= WHAT THE EXERCISE ASKS =
Return every one of the records below word for word, without adding, dropping, or changing anything.

=== LISTING ===

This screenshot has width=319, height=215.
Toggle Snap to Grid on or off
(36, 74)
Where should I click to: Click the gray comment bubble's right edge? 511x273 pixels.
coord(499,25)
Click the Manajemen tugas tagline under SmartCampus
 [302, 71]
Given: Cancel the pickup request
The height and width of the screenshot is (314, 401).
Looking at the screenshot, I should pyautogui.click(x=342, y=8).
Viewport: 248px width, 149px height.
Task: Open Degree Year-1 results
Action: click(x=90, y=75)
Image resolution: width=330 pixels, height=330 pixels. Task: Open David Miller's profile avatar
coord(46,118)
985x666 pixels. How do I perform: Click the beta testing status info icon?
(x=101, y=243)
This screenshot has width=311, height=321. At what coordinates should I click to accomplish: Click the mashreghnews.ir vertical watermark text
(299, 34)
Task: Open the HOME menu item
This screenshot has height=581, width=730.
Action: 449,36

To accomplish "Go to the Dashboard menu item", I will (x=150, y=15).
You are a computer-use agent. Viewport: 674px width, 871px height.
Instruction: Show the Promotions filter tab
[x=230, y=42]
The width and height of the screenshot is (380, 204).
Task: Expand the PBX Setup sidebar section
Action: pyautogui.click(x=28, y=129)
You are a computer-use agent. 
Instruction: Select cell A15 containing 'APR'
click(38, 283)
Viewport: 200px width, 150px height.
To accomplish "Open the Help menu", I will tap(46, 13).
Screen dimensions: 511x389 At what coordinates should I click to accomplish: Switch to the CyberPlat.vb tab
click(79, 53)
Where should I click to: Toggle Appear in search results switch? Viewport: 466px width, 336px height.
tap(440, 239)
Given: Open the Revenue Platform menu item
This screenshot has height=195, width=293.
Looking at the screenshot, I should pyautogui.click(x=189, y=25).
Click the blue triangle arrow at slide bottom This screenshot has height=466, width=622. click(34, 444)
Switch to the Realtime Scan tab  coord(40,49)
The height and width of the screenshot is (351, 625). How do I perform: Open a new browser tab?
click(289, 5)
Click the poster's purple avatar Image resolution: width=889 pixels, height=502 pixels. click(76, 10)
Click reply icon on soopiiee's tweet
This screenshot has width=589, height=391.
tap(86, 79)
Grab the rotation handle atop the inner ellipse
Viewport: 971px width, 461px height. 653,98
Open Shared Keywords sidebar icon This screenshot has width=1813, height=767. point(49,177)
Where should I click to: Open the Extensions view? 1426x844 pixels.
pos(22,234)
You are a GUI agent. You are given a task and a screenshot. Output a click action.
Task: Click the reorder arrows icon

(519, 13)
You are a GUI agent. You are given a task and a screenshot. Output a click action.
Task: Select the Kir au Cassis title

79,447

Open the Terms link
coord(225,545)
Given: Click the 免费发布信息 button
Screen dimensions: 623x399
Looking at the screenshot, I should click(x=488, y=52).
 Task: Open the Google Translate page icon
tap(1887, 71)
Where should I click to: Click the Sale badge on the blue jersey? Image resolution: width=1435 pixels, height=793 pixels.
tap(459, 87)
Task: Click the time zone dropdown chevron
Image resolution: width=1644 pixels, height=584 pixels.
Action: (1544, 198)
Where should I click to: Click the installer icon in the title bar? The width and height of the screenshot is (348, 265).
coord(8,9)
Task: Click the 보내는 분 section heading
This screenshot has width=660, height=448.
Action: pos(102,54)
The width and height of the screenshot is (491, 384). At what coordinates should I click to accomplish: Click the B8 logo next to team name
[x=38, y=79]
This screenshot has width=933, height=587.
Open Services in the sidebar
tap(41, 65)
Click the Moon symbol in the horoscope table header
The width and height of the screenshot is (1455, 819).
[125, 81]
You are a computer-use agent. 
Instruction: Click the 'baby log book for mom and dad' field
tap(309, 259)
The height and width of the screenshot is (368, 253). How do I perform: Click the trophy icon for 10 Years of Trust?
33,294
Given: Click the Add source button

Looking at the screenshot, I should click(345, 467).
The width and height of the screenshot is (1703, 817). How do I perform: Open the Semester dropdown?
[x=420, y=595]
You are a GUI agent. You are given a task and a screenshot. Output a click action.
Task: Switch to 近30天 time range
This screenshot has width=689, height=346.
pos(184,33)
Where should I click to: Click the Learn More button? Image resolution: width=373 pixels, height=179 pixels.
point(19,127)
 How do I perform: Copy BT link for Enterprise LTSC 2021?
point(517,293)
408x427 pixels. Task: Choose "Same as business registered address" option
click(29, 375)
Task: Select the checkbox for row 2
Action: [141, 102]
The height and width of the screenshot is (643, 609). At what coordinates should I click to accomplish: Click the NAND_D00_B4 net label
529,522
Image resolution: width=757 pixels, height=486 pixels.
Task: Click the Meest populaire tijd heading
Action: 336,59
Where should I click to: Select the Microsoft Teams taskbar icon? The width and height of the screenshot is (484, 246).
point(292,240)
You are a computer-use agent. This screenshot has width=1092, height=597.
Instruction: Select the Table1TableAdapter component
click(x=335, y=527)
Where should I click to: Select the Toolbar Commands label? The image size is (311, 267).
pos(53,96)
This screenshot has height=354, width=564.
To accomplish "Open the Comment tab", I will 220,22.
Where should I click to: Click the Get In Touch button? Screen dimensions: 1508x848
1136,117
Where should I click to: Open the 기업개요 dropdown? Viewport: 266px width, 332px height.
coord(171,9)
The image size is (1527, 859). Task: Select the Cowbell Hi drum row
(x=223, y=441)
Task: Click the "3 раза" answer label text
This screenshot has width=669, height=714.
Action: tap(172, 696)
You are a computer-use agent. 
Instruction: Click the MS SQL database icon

===

= FINAL RESULT =
This screenshot has width=319, height=215.
Toggle Snap to Grid on or off
(36, 74)
Where should I click to: Click the gray comment bubble's right edge? 511x273 pixels.
coord(499,25)
Click the Manajemen tugas tagline under SmartCampus
 [302, 71]
Given: Cancel the pickup request
The height and width of the screenshot is (314, 401).
Looking at the screenshot, I should pyautogui.click(x=342, y=8).
Viewport: 248px width, 149px height.
Task: Open Degree Year-1 results
Action: click(x=90, y=75)
Image resolution: width=330 pixels, height=330 pixels. Task: Open David Miller's profile avatar
coord(46,118)
985x666 pixels. How do I perform: Click the beta testing status info icon?
(x=101, y=243)
This screenshot has width=311, height=321. At what coordinates should I click to accomplish: Click the mashreghnews.ir vertical watermark text
(299, 34)
Task: Open the HOME menu item
This screenshot has height=581, width=730.
Action: 449,36

To accomplish "Go to the Dashboard menu item", I will (x=150, y=15).
You are a computer-use agent. Viewport: 674px width, 871px height.
Instruction: Show the Promotions filter tab
[x=230, y=42]
The width and height of the screenshot is (380, 204).
Task: Expand the PBX Setup sidebar section
Action: pyautogui.click(x=28, y=129)
You are a computer-use agent. 
Instruction: Select cell A15 containing 'APR'
click(38, 283)
Viewport: 200px width, 150px height.
To accomplish "Open the Help menu", I will tap(46, 13).
Screen dimensions: 511x389 At what coordinates should I click to accomplish: Switch to the CyberPlat.vb tab
click(79, 53)
Where should I click to: Toggle Appear in search results switch? Viewport: 466px width, 336px height.
tap(440, 239)
Given: Open the Revenue Platform menu item
This screenshot has height=195, width=293.
Looking at the screenshot, I should pyautogui.click(x=189, y=25).
Click the blue triangle arrow at slide bottom This screenshot has height=466, width=622. click(34, 444)
Switch to the Realtime Scan tab  coord(40,49)
The height and width of the screenshot is (351, 625). How do I perform: Open a new browser tab?
click(289, 5)
Click the poster's purple avatar Image resolution: width=889 pixels, height=502 pixels. click(76, 10)
Click reply icon on soopiiee's tweet
This screenshot has width=589, height=391.
tap(86, 79)
Grab the rotation handle atop the inner ellipse
Viewport: 971px width, 461px height. 653,98
Open Shared Keywords sidebar icon This screenshot has width=1813, height=767. point(49,177)
Where should I click to: Open the Extensions view? 1426x844 pixels.
pos(22,234)
You are a GUI agent. You are given a task and a screenshot. Output a click action.
Task: Click the reorder arrows icon

(519, 13)
You are a GUI agent. You are given a task and a screenshot. Output a click action.
Task: Select the Kir au Cassis title

79,447

Open the Terms link
coord(225,545)
Given: Click the 免费发布信息 button
Screen dimensions: 623x399
Looking at the screenshot, I should click(x=488, y=52).
 Task: Open the Google Translate page icon
tap(1887, 71)
Where should I click to: Click the Sale badge on the blue jersey? Image resolution: width=1435 pixels, height=793 pixels.
tap(459, 87)
Task: Click the time zone dropdown chevron
Image resolution: width=1644 pixels, height=584 pixels.
Action: (1544, 198)
Where should I click to: Click the installer icon in the title bar? The width and height of the screenshot is (348, 265).
coord(8,9)
Task: Click the 보내는 분 section heading
This screenshot has width=660, height=448.
Action: pos(102,54)
The width and height of the screenshot is (491, 384). At what coordinates should I click to accomplish: Click the B8 logo next to team name
[x=38, y=79]
This screenshot has width=933, height=587.
Open Services in the sidebar
tap(41, 65)
Click the Moon symbol in the horoscope table header
The width and height of the screenshot is (1455, 819).
[125, 81]
You are a computer-use agent. 
Instruction: Click the 'baby log book for mom and dad' field
tap(309, 259)
The height and width of the screenshot is (368, 253). How do I perform: Click the trophy icon for 10 Years of Trust?
33,294
Given: Click the Add source button

Looking at the screenshot, I should click(345, 467).
The width and height of the screenshot is (1703, 817). How do I perform: Open the Semester dropdown?
[x=420, y=595]
You are a GUI agent. You are given a task and a screenshot. Output a click action.
Task: Switch to 近30天 time range
This screenshot has width=689, height=346.
pos(184,33)
Where should I click to: Click the Learn More button? Image resolution: width=373 pixels, height=179 pixels.
point(19,127)
 How do I perform: Copy BT link for Enterprise LTSC 2021?
point(517,293)
408x427 pixels. Task: Choose "Same as business registered address" option
click(29, 375)
Task: Select the checkbox for row 2
Action: [141, 102]
The height and width of the screenshot is (643, 609). At what coordinates should I click to accomplish: Click the NAND_D00_B4 net label
529,522
Image resolution: width=757 pixels, height=486 pixels.
Task: Click the Meest populaire tijd heading
Action: 336,59
Where should I click to: Select the Microsoft Teams taskbar icon? The width and height of the screenshot is (484, 246).
point(292,240)
You are a computer-use agent. This screenshot has width=1092, height=597.
Instruction: Select the Table1TableAdapter component
click(x=335, y=527)
Where should I click to: Select the Toolbar Commands label? The image size is (311, 267).
pos(53,96)
This screenshot has height=354, width=564.
To accomplish "Open the Comment tab", I will 220,22.
Where should I click to: Click the Get In Touch button? Screen dimensions: 1508x848
1136,117
Where should I click to: Open the 기업개요 dropdown? Viewport: 266px width, 332px height.
coord(171,9)
The image size is (1527, 859). Task: Select the Cowbell Hi drum row
(x=223, y=441)
Task: Click the "3 раза" answer label text
This screenshot has width=669, height=714.
Action: tap(172, 696)
You are a computer-use agent. 
Instruction: Click the MS SQL database icon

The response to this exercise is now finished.